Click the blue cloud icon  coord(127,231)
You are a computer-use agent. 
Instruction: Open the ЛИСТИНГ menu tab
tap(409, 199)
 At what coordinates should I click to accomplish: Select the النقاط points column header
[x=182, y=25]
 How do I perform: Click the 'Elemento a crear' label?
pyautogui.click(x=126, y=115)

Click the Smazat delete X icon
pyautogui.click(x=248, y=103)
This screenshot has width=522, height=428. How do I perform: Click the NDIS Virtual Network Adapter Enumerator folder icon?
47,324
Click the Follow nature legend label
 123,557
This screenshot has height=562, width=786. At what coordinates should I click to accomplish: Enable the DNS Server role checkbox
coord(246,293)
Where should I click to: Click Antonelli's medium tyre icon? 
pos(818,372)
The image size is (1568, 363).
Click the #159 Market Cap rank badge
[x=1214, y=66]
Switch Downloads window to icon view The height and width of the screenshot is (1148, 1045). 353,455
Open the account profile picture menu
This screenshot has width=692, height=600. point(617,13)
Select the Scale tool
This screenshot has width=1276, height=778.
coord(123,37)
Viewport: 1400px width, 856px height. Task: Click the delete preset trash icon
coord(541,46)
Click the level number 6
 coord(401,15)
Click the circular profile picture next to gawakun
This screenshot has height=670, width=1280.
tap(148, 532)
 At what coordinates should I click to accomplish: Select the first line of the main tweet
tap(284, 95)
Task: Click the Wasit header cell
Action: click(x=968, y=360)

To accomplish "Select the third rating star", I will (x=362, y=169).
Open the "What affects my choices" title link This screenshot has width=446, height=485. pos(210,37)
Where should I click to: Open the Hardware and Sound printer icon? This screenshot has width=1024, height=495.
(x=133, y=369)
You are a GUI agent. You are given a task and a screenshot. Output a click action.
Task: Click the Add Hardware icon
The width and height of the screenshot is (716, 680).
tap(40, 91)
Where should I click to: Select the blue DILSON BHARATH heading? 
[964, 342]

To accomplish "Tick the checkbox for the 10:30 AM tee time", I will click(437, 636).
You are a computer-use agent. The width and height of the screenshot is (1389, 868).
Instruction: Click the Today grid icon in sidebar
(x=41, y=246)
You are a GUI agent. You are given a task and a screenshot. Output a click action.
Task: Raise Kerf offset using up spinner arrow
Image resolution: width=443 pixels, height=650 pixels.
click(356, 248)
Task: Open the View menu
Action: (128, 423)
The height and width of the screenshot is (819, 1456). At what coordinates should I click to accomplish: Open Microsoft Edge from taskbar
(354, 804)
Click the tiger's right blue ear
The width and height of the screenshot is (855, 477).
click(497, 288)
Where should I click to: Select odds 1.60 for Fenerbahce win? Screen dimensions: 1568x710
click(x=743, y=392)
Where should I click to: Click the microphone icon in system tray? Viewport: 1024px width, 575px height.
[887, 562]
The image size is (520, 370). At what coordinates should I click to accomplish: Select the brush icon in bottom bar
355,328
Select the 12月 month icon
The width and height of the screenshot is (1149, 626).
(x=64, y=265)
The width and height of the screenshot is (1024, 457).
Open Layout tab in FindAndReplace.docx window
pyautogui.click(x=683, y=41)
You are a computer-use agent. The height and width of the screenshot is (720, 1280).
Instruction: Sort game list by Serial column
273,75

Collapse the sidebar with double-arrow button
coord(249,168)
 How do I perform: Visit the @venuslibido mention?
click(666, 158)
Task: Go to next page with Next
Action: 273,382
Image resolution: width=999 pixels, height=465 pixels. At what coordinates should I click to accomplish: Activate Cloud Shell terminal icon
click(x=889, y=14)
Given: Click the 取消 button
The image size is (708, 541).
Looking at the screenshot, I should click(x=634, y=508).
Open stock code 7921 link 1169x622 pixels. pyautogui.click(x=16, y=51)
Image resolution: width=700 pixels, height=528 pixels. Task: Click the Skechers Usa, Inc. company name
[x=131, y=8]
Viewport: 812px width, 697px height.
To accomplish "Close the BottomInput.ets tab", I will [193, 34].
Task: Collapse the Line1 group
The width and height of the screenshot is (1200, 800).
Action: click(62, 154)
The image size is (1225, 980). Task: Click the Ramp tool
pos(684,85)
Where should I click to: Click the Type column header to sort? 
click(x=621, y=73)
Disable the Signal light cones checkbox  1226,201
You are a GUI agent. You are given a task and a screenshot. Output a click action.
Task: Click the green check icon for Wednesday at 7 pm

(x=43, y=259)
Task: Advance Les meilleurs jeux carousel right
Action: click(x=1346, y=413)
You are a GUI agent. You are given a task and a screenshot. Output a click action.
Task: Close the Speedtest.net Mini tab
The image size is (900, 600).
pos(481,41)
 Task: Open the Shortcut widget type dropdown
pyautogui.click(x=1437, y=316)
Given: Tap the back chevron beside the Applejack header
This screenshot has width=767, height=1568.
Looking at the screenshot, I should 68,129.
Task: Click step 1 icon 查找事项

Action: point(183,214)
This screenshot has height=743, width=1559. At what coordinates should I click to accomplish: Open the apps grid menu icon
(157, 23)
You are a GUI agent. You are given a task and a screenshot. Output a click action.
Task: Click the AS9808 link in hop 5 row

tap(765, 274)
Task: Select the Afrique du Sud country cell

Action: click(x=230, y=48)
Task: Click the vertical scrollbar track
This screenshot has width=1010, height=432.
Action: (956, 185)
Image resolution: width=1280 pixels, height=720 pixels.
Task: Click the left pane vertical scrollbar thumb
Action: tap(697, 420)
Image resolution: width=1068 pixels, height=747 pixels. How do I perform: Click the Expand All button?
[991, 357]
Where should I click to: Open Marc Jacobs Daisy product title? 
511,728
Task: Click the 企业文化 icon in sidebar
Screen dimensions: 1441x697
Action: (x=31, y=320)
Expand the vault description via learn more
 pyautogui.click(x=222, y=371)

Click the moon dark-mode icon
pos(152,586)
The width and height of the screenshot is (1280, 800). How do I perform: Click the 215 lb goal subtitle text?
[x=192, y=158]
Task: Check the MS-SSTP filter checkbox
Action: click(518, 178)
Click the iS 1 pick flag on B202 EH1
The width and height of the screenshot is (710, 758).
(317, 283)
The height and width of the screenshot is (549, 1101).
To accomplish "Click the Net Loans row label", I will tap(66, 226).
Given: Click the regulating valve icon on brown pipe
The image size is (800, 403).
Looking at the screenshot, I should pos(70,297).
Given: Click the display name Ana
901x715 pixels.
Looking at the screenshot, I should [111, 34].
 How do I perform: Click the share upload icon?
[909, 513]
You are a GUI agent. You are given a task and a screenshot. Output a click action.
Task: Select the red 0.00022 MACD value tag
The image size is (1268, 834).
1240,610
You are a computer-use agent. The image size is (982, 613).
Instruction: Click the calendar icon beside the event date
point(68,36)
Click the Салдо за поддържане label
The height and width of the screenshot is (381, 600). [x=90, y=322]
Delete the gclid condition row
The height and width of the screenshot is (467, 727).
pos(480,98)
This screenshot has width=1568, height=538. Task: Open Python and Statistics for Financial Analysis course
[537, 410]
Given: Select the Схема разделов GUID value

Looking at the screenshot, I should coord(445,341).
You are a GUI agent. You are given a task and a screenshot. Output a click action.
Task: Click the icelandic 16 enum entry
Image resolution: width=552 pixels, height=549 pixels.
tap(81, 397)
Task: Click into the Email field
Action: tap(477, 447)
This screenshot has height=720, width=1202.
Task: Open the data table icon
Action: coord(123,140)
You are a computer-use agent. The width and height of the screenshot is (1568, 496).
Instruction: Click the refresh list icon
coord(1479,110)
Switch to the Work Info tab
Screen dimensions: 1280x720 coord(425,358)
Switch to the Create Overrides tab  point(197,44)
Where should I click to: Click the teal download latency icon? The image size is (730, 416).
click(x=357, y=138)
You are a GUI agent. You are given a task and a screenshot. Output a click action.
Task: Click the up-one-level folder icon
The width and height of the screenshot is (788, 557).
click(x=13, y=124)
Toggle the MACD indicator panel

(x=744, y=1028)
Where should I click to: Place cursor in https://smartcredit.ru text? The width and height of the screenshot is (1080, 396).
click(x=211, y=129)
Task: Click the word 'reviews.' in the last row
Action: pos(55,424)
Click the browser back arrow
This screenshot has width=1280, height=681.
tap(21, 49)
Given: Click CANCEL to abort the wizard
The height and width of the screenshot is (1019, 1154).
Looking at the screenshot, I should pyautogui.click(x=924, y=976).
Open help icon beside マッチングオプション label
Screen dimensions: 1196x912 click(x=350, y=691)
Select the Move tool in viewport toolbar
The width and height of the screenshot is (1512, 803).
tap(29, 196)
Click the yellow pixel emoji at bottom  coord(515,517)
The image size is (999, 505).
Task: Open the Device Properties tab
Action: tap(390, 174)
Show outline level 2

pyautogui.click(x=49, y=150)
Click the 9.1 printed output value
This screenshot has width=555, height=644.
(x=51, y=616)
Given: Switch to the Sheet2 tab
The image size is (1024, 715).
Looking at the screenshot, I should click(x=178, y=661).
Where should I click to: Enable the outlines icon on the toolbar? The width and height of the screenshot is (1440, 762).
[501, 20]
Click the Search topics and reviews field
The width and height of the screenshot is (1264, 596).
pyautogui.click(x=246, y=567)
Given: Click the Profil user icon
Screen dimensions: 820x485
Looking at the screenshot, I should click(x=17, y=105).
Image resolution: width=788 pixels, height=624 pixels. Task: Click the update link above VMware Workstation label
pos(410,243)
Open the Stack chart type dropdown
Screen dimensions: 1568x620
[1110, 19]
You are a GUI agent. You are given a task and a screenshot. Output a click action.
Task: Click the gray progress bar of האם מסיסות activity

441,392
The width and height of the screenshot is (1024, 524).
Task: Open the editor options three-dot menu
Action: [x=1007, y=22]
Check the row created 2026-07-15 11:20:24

▶ WHAT THE EXERCISE ASKS: Check each line above for the string "Close" and copy every line that has it.

▶ RESULT FOR THIS TASK:
To accomplish "Close the BottomInput.ets tab", I will [193, 34].
Task: Close the Speedtest.net Mini tab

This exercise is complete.